Saved entries:
------

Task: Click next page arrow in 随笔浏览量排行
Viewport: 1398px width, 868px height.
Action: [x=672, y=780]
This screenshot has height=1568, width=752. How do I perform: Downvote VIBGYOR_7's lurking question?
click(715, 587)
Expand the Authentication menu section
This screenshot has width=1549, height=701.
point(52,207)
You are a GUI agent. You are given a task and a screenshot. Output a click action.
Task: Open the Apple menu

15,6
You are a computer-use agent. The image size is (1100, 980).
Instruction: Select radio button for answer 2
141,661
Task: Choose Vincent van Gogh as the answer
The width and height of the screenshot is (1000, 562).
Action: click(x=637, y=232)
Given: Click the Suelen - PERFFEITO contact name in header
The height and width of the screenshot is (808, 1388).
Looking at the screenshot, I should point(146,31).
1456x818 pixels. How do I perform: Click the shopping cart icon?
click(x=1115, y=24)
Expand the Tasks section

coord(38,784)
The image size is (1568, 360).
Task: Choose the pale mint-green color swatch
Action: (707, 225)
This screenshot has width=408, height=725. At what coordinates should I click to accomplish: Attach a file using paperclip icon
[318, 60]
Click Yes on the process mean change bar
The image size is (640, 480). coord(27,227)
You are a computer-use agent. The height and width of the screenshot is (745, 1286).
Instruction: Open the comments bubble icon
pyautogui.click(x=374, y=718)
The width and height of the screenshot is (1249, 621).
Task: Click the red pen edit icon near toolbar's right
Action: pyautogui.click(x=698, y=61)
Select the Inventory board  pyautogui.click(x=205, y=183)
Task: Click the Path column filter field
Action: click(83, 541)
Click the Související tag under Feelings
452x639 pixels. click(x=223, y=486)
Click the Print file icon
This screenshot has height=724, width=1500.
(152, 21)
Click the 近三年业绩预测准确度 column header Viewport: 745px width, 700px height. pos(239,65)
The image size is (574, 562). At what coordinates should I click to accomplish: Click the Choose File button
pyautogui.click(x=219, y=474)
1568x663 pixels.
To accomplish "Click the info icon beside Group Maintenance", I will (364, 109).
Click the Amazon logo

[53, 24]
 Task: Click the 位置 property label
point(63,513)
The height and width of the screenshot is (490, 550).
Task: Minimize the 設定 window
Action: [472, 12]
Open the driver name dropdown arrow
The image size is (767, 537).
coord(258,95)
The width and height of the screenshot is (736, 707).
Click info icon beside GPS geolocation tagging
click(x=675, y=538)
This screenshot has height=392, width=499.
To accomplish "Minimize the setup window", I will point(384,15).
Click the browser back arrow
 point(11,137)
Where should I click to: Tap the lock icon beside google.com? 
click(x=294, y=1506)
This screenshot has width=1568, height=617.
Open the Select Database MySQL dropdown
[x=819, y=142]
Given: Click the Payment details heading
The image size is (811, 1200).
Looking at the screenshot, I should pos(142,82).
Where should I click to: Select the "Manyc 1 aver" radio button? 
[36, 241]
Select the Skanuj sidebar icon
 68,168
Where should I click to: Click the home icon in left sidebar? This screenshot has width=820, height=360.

------

▶ [Directions for this task]:
Respond with a number only, the count of lines in the entries where the string "will" occurs.

▶ [Solution to this exercise]:
2